Fig 4. Immunostaining for ZO-1 in MBEC monolayer cultured on the inserts at 10 h p.i.

ZO-1 (in red) displayed the expected continuous membrane lining fluorescence pattern along the cell margins of each endothelial cell. At 10 h p.i. with DENV-4 or after mock treatment this fluorescence distribution did not change. By contrast, at 10 h p.i. MBEC infected with D4MB-6 showed slight changes in morphology (some cell detached) and ZO-1 redistribution from margin to cytoplasm, a finding correlated with the initial decrease in TEER values and dextran blue pass through the membrane. Bar = 20 μm.

Fig 5. ZO-1 protein redistribution at 24 and 48 h p.i., in DENV infected MBECs.

ZO-1 fluorescence pattern (green) in both barrier models infected with DENV-4 and D4MB-6 virus strains were evaluated one, and two days post infection. DENV-4 parental virus infection at 24 h p.i. did not affect the ZO-1 pattern in MBEC cells neither in monolayer barrier model nor in co-culture barrier model. On the contrary, neuroadapted dengue virus induced a ZO-1 re-localization from the cell margin to cytoplasm leaving a disrupted linear fluorescence pattern in the membrane. At 48 h p.i. both viruses induce cell detachment, however in the MBEC monolayer model was more severe with great cell loss and full ZO-1 rearrangement. Bar = 20 μm.

Fig 6. RNA quantitation of viruses, cell proteins, inflammatory mediators and adhesion molecules.

MBECs were infected with D4MB-6 and then processed to amplify a segment of dengue M protein gene, and cellular transcripts to ZO-1, TNF-α, MCP-1, PECAM, and VCAM using a quantitative RT-PCR. There were no significant changes in the amount of viral RNA and ZO-1 expression in the evaluated time points. TNF-α transcription was increased at 24 h p.i., while MCP-1 expression was increased at 10 h p.i. PECAM transcription increased at 2 and 24 h p.i. but not at 10 h p.i., while, VCAM expression was increased early (2 h p.i) and then gradually decreased over time. The data are shown as the relative expression obtained from duplicates of two independent experiments. The data were analyzed using the methods described in Pffafl et al [23] or Schefe et al, [24].

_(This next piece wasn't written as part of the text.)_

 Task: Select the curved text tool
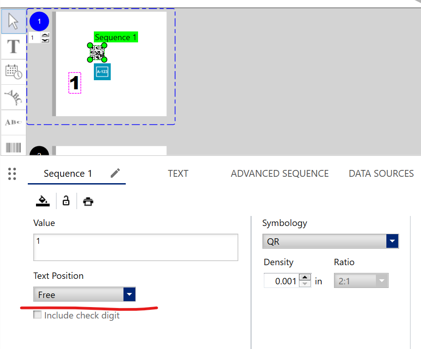point(14,98)
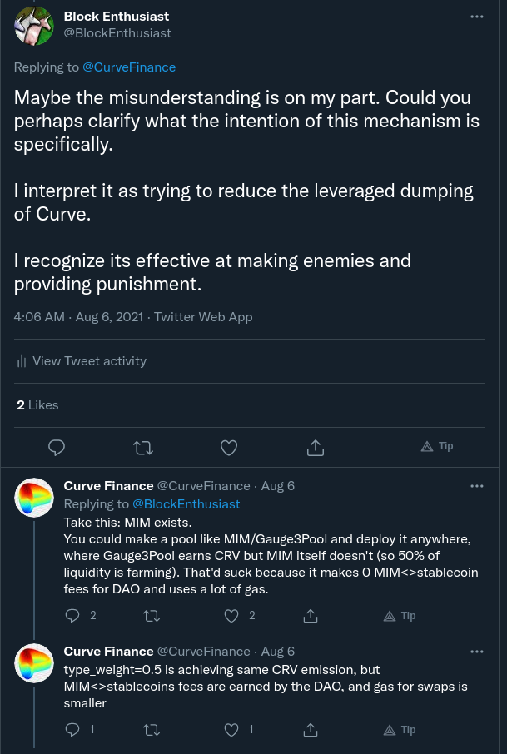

Fig 7. DENV transmigration model of passage through the BBB.

(A). After the virus inoculation, MBECs are activated and/or infected, inducing early TJP relocalization and the expression of MCP-1 and adhesion molecules (10 h p.i.). These changes allowed viral paracellular transport by which the particles passed through to abluminal side. Adhesion molecule expression also changed, bringing immune cells closer and favor rolling. (B). After viral replication in MBEC, transcellular virus transport occurs, and the integrity of the barrier is damaged, resulting in an increase in virus paracellular transport to the abluminal side. MBEC activation and the production of inflammatory mediators promote leukocyte adhesion and transmigration, which carries the virus through via a Trojan horse mechanism.